Address
- 700 South Beach Avenue Beach Haven, Ocean County, New Jersey, 08008 United States
- Coordinates: 39°33′29″N 74°14′31″W﻿ / ﻿39.558192°N 74.242015°W

District information
- Grades: PreK to 6
- Superintendent: Theodore Loeffler
- Business administrator: Steve Terhune
- Schools: 1

Students and staff
- Enrollment: 63 (as of 2023–24)
- Faculty: 10.1 FTEs
- Student–teacher ratio: 6.2:1

Other information
- District Factor Group: FG
- Website: www.beachhavenschool.com
| Ind. | Per pupil | District spending | Rank (*) | K-6 average | %± vs. average |
| 1A | Total Spending | $26,027 | 57 | $18,891 | 37.8% |
| 1 | Budgetary Cost | 21,234 | 56 | 13,649 | 55.6% |
| 2 | Classroom Instruction | 13,059 | 59 | 8,366 | 56.1% |
| 6 | Support Services | 2,569 | 41 | 2,161 | 18.9% |
| 8 | Administrative Cost | 1,847 | 50 | 1,467 | 25.9% |
| 10 | Operations & Maintenance | 3,440 | 58 | 1,552 | 121.6% |
| 13 | Extracurricular Activities | 63 | 29 | 39 | 61.5% |
| 16 | Median Teacher Salary | 47,829 | 4 | 57,437 |
Data from NJDoE 2014 Taxpayers' Guide to Education Spending. *Of K-6 districts with any number of students. Lowest spending=1; Highest=59

= Beach Haven School District =

School district in Ocean County, New Jersey, US

The Beach Haven School District is a community public school district that serves students in pre-kindergarten through sixth grade from Beach Haven, in Ocean County, in the U.S. state of New Jersey.
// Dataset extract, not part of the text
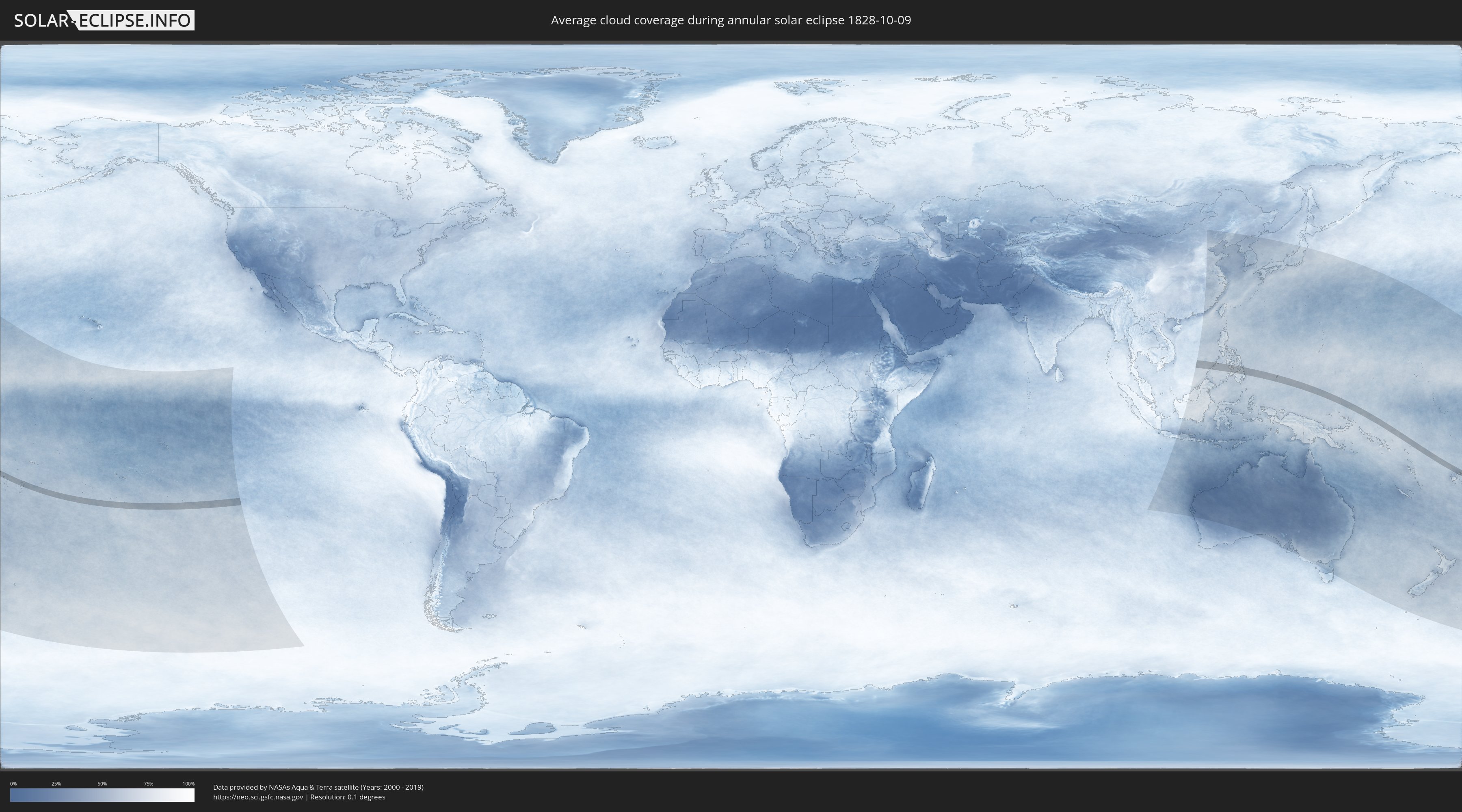The width and height of the screenshot is (1462, 812).
Task: Click the 0% label on legend
Action: (x=13, y=784)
As of the 2023–24 school year, the district, comprised of one school, had an enrollment of 63 students and 10.1 classroom teachers (on an FTE basis), for a student–teacher ratio of 6.2:1. In the 2016–17 school year, Beach Haven had the 3rd-smallest enrollment of any school district in the state, with 70 students.

The district participates in the Interdistrict Public School Choice Program, which allows non-resident students to attend school in the district at no cost to their parents, with tuition covered by the resident district. Available slots are announced annually by grade.

The district had been classified by the New Jersey Department of Education as being in District Factor Group "FG", the fourth-highest of eight groupings. District Factor Groups organize districts statewide to allow comparison by common socioeconomic characteristics of the local districts. From lowest socioeconomic status to highest, the categories are A, B, CD, DE, FG, GH, I and J.

For seventh through twelfth grades, public school students attend the Southern Regional School District, which serves the five municipalities in the Long Beach Island Consolidated School District (Barnegat Light, Harvey Cedars, Long Beach Township, Ship Bottom and Surf City), along with students from Beach Haven and Stafford Township, as well as the sending district of Ocean Township. Schools in the district (with 2023–24 enrollment data from the National Center for Education Statistics) are
Southern Regional Middle School with 849 students in grades 7–8 and
Southern Regional High School with 1,865 students in grades 9–12. Both schools are in the Manahawkin section of Stafford Township.

==School==
Beach Haven Elementary School, the district's lone school, served 63 students in pre-kindergarten through sixth grade as of the 2023–24 school year.

==Administration==
Core members of the district's administration are:
- Theodore Loeffler, superintendent
- Steve Terhune, business administrator and board secretary

== Board of education ==
The district's board of education, composed of five members, sets policy and oversees the fiscal and educational operation of the district through its administration. As a Type II school district, the board's trustees are elected directly by voters to serve three-year terms of office on a staggered basis, with either one or two seats up for election each year held (since 2012) as part of the November general election. The board appoints a superintendent to oversee the district's day-to-day operations and a business administrator to supervise the business functions of the district.